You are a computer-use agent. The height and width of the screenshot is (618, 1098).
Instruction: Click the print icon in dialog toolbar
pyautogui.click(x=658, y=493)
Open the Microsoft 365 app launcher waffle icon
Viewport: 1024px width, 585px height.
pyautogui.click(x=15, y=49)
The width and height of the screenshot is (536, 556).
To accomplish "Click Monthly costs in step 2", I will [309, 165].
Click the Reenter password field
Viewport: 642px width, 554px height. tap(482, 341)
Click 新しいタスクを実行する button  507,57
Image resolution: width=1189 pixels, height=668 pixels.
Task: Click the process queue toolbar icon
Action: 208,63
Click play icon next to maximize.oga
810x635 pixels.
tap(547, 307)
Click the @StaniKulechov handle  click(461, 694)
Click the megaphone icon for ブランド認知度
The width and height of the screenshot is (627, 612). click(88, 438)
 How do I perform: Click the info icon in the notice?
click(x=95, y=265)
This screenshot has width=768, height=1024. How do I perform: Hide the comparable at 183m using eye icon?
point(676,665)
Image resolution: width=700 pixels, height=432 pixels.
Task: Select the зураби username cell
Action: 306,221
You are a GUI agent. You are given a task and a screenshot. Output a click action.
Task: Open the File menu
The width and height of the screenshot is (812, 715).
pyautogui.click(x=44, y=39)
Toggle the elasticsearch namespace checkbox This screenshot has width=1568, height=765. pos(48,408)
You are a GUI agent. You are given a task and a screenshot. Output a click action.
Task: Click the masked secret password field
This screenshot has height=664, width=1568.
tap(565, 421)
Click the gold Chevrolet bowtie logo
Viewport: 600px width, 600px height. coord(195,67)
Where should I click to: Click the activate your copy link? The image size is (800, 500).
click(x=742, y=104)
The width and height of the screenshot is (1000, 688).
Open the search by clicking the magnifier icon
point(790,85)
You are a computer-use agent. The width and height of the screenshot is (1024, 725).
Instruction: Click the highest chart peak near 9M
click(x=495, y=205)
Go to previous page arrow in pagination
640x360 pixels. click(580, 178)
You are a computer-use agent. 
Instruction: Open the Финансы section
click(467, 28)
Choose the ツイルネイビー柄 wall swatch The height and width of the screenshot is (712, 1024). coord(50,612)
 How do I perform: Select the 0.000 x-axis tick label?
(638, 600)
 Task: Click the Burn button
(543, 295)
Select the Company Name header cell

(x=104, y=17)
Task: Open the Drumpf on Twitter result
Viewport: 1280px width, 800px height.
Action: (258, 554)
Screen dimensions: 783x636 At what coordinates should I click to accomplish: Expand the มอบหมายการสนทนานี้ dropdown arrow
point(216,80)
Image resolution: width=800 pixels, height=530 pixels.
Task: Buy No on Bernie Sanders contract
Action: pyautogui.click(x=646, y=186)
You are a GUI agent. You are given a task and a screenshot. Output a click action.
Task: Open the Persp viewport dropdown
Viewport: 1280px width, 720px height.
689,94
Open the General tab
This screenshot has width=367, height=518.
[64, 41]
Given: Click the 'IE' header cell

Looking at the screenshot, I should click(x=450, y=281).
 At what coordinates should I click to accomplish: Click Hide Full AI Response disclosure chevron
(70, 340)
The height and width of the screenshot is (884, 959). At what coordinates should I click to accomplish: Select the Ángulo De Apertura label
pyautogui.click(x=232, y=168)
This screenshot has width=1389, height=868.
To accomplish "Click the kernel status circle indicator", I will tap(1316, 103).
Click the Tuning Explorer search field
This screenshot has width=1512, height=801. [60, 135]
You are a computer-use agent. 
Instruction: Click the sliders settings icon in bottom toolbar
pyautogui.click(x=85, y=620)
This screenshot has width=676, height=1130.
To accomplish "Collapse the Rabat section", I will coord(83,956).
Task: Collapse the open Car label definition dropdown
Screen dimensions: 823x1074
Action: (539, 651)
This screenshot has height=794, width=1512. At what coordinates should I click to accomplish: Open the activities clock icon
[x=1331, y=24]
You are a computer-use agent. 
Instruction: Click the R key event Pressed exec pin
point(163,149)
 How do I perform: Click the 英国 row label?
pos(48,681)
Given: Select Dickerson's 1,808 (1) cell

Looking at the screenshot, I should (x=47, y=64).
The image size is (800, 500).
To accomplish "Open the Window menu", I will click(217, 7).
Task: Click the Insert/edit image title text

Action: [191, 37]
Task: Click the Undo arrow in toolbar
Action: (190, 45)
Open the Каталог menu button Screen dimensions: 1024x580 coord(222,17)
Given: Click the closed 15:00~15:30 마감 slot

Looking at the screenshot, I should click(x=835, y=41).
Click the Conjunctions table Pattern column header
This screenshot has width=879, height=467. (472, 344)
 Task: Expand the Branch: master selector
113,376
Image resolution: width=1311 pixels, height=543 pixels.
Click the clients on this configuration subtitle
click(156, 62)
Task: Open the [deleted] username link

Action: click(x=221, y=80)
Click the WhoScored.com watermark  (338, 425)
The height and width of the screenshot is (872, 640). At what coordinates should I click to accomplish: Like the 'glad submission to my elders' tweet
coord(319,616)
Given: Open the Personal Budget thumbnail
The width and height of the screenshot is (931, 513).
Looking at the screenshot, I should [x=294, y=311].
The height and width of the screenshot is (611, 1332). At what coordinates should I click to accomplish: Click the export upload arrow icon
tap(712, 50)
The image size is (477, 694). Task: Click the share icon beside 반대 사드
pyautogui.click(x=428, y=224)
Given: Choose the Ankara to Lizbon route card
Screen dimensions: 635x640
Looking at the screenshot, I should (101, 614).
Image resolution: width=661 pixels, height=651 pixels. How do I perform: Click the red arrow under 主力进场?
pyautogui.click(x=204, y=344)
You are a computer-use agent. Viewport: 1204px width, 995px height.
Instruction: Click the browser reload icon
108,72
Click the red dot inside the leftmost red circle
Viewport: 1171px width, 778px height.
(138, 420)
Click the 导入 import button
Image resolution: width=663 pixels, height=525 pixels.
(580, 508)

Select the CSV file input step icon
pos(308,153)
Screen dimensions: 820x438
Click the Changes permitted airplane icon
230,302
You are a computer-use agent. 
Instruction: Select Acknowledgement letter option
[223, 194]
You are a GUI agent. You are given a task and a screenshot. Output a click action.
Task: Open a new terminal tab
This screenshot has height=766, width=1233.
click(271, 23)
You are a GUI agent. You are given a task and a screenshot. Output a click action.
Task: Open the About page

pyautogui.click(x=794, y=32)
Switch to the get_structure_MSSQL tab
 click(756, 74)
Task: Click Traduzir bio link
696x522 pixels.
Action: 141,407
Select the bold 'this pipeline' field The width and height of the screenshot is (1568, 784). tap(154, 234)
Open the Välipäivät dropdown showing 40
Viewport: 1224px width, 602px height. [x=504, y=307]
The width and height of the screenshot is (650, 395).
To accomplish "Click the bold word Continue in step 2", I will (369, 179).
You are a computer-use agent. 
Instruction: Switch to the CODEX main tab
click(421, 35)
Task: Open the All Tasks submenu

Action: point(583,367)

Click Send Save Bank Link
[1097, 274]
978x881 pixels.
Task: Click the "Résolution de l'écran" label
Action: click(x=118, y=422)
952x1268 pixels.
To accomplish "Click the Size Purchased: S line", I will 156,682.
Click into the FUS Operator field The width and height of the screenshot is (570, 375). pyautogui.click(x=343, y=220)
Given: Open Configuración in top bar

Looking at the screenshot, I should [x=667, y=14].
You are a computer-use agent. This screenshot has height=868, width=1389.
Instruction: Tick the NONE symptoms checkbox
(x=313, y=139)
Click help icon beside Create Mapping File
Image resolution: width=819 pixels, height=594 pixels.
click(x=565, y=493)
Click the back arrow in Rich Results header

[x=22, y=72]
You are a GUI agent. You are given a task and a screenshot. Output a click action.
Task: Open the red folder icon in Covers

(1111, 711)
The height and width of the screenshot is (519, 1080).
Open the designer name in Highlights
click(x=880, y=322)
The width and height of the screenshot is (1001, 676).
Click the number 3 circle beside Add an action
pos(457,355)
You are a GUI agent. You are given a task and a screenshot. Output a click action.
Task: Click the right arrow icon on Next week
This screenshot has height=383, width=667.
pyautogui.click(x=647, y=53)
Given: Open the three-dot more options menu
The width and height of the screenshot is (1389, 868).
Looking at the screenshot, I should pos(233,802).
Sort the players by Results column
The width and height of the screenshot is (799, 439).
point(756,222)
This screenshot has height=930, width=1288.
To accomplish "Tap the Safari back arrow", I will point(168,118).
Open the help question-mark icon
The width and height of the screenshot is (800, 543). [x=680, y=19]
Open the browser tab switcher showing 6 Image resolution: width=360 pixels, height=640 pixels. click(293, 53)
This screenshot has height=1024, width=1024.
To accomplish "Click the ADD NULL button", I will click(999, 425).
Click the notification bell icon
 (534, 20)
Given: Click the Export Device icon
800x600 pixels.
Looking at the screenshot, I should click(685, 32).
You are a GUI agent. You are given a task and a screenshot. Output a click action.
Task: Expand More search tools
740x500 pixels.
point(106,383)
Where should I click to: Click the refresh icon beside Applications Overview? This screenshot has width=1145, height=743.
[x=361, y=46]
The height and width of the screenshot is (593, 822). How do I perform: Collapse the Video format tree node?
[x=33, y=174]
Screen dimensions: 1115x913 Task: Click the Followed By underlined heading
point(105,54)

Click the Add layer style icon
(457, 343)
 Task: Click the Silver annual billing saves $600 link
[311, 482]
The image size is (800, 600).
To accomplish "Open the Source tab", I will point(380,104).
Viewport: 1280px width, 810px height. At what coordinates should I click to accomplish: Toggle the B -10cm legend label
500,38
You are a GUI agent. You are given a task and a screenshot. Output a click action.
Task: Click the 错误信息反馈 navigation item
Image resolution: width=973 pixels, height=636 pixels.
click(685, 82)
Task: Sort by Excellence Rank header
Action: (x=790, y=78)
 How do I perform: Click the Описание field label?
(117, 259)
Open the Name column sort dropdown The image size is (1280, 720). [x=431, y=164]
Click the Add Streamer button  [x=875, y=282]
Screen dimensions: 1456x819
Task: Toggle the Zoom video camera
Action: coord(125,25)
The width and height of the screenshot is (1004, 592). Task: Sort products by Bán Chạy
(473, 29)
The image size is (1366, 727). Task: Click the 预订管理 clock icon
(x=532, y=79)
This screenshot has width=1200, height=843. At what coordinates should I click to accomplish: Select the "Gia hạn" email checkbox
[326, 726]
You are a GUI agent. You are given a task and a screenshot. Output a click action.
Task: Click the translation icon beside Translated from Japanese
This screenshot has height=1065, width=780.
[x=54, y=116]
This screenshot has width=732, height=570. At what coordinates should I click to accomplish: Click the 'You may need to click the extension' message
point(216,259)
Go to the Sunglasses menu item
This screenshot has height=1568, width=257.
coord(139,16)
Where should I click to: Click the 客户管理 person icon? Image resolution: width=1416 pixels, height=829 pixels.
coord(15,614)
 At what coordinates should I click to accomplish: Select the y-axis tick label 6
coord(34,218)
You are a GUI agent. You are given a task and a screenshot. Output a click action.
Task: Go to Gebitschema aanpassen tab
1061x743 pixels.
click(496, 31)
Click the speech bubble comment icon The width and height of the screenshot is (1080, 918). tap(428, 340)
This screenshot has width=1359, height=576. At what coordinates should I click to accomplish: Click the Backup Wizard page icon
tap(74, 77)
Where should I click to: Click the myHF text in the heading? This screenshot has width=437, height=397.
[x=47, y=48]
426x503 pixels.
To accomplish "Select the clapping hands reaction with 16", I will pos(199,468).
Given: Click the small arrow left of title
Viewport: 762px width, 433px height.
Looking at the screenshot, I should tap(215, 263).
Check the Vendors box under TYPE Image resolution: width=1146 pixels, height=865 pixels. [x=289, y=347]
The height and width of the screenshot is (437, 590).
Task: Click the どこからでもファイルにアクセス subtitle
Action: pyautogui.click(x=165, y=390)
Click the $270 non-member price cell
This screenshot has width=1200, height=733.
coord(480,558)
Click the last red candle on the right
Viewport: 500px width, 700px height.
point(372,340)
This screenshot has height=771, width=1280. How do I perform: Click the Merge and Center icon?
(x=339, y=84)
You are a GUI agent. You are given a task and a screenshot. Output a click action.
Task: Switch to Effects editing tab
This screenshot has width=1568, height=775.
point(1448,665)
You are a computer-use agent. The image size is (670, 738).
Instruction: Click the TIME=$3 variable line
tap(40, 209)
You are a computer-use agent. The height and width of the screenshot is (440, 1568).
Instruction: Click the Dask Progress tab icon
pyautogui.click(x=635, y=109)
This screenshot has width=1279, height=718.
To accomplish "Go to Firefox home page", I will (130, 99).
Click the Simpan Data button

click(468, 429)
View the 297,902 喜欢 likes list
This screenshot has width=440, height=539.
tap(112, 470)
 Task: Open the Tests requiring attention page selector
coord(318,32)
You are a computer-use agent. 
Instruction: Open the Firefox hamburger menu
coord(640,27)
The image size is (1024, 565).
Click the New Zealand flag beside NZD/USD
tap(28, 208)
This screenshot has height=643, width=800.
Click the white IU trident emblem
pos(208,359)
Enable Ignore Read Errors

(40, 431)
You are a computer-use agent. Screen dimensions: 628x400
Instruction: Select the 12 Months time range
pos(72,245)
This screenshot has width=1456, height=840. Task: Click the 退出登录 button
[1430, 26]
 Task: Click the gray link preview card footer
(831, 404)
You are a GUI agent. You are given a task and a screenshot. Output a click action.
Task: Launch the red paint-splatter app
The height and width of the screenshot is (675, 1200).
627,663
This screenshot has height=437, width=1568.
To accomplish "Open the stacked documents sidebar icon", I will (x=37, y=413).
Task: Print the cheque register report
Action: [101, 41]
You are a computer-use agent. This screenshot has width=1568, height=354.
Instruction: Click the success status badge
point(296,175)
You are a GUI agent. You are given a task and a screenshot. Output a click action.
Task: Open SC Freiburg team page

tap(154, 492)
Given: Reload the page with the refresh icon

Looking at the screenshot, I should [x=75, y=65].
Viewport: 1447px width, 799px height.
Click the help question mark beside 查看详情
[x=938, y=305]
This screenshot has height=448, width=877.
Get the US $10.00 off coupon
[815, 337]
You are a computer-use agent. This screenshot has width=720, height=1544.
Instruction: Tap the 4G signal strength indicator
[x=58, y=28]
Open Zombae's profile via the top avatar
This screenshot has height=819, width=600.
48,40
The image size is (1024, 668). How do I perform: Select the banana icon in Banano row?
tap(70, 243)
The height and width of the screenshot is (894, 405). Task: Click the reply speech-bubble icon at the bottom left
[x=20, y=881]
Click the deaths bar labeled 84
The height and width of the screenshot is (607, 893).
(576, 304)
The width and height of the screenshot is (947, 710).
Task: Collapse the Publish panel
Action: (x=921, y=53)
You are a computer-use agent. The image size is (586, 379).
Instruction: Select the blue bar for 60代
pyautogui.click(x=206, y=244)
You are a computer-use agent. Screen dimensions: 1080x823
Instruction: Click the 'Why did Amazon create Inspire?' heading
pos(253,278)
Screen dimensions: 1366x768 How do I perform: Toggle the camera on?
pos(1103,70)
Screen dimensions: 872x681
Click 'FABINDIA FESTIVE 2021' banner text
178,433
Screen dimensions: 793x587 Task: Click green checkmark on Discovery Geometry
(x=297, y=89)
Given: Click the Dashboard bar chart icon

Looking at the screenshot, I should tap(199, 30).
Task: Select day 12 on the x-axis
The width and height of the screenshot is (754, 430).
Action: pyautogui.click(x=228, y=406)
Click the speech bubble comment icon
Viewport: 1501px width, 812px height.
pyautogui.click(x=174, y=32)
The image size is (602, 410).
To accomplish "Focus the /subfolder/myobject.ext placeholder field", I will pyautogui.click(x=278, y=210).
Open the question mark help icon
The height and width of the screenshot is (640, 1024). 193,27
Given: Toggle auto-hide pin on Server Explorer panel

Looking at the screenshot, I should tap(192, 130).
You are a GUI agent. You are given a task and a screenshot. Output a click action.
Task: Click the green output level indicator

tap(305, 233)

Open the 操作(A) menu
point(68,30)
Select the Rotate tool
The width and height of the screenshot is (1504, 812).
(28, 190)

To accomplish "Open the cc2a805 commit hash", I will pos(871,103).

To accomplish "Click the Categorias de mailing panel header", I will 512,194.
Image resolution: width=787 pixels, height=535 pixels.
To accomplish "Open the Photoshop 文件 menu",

####################

• **ASSIGNMENT**
If a line above holds the word "comment", copy it.

• **EXERCISE SOLUTION**
Click the speech bubble comment icon The width and height of the screenshot is (1080, 918). tap(428, 340)
Click the speech bubble comment icon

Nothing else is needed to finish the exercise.